Belvedere turns Regulator’s bland letter into a well spun victory.

By Alec Hogg

In early 2015, regulators in tax havens around the world dismantled Belvedere, the Mauritius-headquartered web of over 200 investor funds controlled by South Africans David Cosgrove and Cobus Kellemann. At the time we reported extensively on developments which were exposed by OffshoreAlert, a specialist in covering murky goings on in tax havens.

Kellermann – Switched money through several Belvedere companies to buy a Stellenbosch property for R28m; bought it back two years later through other Belvedere entities for R72m.

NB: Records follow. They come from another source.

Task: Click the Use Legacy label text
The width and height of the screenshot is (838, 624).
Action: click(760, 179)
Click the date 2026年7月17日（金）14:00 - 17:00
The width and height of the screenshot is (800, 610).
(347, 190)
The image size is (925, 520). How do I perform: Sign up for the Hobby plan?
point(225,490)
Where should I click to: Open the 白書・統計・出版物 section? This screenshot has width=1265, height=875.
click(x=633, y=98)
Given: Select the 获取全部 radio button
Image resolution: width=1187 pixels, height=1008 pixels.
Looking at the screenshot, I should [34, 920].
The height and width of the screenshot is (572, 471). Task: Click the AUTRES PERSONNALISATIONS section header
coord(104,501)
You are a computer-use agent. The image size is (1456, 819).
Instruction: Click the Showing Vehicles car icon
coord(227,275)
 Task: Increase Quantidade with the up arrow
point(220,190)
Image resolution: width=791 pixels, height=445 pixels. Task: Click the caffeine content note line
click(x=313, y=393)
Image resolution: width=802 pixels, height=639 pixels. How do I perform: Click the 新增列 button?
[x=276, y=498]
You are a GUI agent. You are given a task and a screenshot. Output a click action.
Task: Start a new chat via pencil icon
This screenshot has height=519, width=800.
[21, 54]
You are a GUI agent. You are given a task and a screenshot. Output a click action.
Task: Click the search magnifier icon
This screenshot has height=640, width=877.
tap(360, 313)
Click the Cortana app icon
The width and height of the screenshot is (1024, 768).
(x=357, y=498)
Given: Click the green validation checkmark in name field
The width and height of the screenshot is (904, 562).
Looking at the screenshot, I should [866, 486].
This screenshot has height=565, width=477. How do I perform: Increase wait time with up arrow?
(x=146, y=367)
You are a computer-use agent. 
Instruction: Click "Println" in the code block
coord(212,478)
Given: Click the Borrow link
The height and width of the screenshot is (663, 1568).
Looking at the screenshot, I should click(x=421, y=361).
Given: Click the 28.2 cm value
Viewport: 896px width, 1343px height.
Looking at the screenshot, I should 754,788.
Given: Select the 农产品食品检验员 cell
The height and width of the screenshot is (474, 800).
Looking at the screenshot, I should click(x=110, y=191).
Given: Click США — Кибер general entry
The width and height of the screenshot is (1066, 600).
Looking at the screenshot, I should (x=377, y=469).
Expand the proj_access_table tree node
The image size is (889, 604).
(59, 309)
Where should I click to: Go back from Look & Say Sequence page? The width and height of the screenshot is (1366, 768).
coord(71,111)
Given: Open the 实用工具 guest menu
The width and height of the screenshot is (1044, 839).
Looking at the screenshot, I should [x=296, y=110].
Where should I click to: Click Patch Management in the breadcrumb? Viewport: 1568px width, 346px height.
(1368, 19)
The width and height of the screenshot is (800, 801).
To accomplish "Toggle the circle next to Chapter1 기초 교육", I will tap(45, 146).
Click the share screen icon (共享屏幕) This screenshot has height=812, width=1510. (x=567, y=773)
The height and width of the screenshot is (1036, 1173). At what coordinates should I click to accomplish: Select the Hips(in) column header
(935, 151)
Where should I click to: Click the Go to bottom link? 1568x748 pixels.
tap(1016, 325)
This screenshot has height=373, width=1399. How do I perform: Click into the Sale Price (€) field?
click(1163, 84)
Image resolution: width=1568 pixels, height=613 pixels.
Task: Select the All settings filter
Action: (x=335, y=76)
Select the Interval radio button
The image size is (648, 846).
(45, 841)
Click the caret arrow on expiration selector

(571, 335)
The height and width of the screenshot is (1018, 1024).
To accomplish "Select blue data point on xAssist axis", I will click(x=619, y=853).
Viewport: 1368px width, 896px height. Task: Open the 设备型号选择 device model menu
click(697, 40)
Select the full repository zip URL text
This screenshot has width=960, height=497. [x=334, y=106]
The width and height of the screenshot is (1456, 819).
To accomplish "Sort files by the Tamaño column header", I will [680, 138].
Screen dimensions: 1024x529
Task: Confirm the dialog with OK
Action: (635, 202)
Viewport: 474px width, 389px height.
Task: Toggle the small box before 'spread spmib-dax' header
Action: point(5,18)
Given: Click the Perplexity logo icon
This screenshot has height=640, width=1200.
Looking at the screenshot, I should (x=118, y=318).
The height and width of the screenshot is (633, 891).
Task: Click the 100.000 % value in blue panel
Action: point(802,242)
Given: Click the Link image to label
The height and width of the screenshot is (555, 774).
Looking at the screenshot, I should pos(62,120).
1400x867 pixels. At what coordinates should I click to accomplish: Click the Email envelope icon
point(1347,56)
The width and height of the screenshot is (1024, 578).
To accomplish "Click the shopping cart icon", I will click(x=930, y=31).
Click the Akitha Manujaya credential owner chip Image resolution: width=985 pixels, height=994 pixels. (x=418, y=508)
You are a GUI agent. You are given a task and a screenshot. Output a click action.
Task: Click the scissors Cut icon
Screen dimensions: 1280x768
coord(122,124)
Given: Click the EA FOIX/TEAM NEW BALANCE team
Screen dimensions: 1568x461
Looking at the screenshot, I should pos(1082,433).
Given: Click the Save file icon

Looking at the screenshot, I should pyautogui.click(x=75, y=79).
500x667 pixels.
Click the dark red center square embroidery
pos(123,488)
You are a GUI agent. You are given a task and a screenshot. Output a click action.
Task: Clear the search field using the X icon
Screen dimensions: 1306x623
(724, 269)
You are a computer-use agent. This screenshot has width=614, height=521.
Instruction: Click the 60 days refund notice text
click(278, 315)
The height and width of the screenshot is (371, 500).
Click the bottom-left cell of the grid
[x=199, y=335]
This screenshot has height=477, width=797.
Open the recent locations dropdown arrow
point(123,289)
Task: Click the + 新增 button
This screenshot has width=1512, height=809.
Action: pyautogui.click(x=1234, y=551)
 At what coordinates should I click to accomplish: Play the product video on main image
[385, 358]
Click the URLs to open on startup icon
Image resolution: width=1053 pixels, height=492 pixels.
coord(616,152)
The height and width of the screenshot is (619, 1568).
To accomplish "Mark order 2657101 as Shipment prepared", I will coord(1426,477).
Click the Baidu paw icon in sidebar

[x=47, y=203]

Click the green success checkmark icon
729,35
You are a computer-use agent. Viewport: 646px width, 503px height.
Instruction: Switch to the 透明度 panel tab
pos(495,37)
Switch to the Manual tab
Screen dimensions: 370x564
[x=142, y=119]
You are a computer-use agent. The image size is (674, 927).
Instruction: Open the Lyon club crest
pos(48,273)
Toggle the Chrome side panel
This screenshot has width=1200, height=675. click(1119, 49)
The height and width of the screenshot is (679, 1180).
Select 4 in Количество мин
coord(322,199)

On Friday, the Guernsey Financial Services Commission issued a bland statement to say its enforcement proceedings against Belvedere had now ended and no further action will be taken. I asked whether revoked licences would be reinstated or, more importantly, if the GFSC will rescind its investigator’s damning 100 page affidavit. The response: No Comment.

Yesterday, Belvedere issued a statement claiming the no-further-action decision exonerates Cosgrove and Kellermann, proving their innocence. An agitated David Marchant, OffshoreAlert’s editor, says it’s a stretch of the imagination to infer from the “risk averse” GFSC letter that the duo have been cleared: “It calls for a suspension of disbelief.”

DeVere, which the duo accuses of having engineered the whole thing, says Belvedere’s statement is an attempt to “divert attention away from facts published by and action taken by regulators and court-appointed administrators in a number of jurisdictions.” Is this all spin or a turning of Belvedere’s tide? We’ll know. Eventually. There is nothing more powerful than the truth.